Admittedly, this cartoon takes the influence of Dr. Oz to the extreme.  But its premise is not too far from the truth.  Dr. Oz has become America’s physician.  He has the endorsement of Oprah Winfrey as well as his own show that’s on daily (twice a day in some markets!) and he recently won two Daytime Emmy awards, one for best informative talk-show and the other for best talk-show host.  His show is watched by millions of people.  He is clearly beloved by his followers.  He is better known and, when it comes to dispensing medical advice, he is more influential than the US Surgeon General (Dr. Regina Benjamin, in case you might have forgotten).

But this notoriety and influence put an onus on him to be especially accurate in his comments and opinions.  A few weeks ago, I appeared on Dr.
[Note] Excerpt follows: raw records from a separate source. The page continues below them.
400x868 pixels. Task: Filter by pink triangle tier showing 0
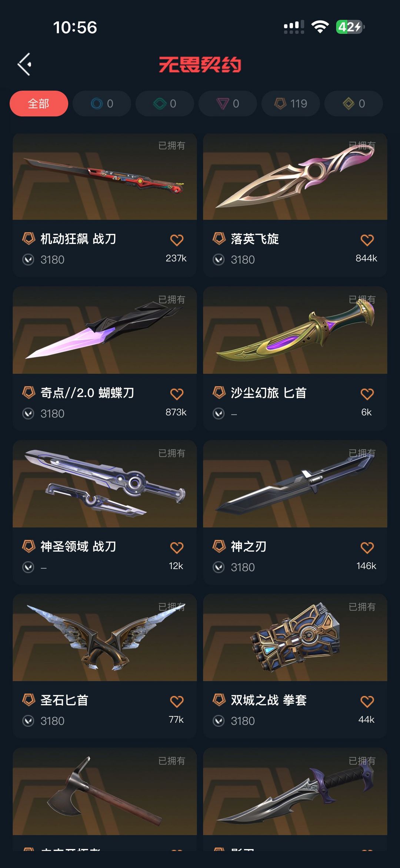pyautogui.click(x=228, y=103)
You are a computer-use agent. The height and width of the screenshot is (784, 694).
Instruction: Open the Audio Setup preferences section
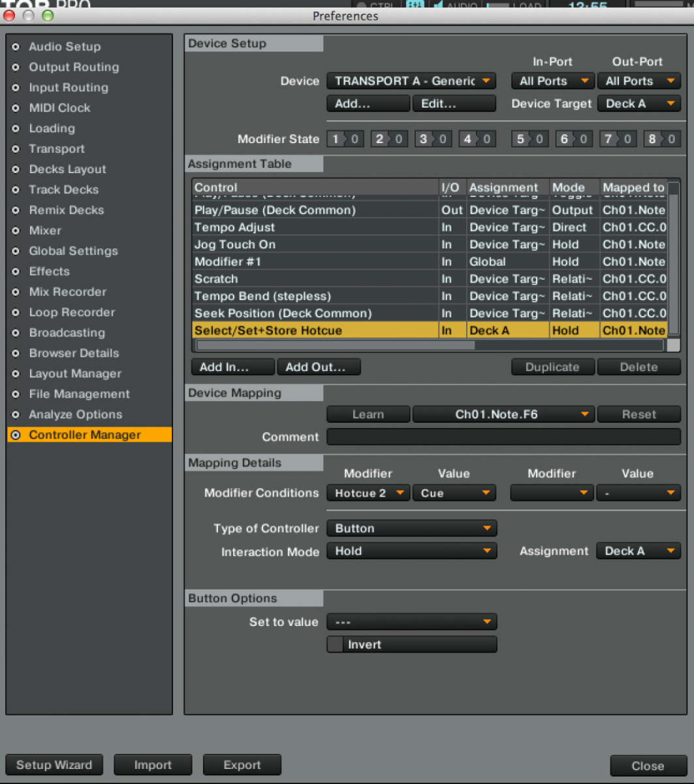[x=65, y=46]

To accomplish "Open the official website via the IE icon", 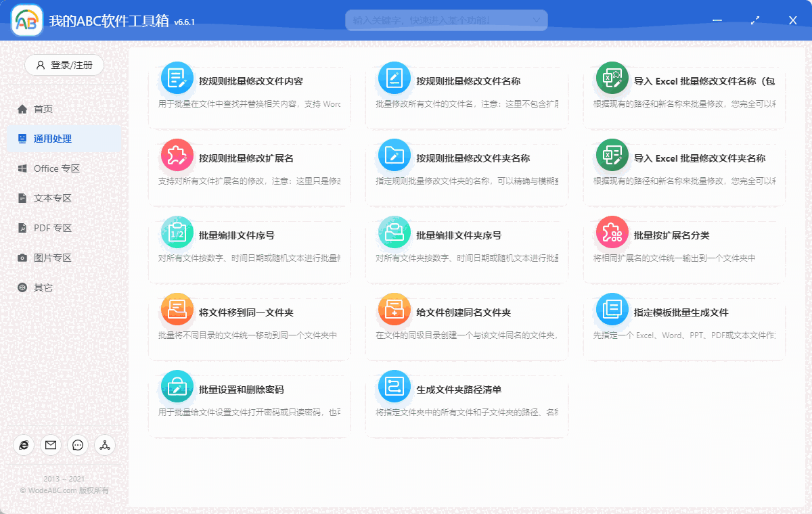I will [24, 445].
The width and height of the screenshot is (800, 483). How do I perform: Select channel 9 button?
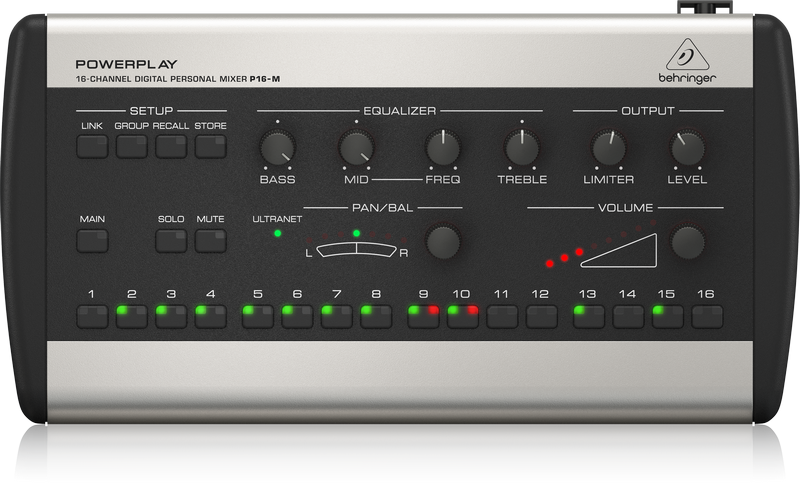(423, 317)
Oz’s show along with Dr. John Abramson, a critic of the pharmaceutical industry.  During one segment, Dr. Abramson and I debated the value of statin drugs to prevent heart attacks and strokes: Dr. Abramson taking the view that statins are unnecessarily prescribed while I defended the fact that statins have saved countless lives.  Dr. Abramson said that he often took his patients off statins and I was stunned by this.  I turned to Dr. Oz and asked: “Dr. Oz, you’re a cardiologist, how do you prescribe statins?”  He replied: “I am usually the one taking them off statins” at which point the audience broke out into applause.

Dr. Oz then said that he doesn’t have a vendetta against statins and that: “There are people whose lives are saved every day with statins.” However, I am afraid that these later points were lost both to the audience and the millions who watched the show.  What many people actually heard from Dr. Oz’s pronouncement was that millions of people are needlessly taking statins.  This is evident from subsequent summaries of this discussion that now appear on various websites.  These summaries highlight the fact that Dr. Oz takes patients off statins and don’t mention his points about how statins do save lives.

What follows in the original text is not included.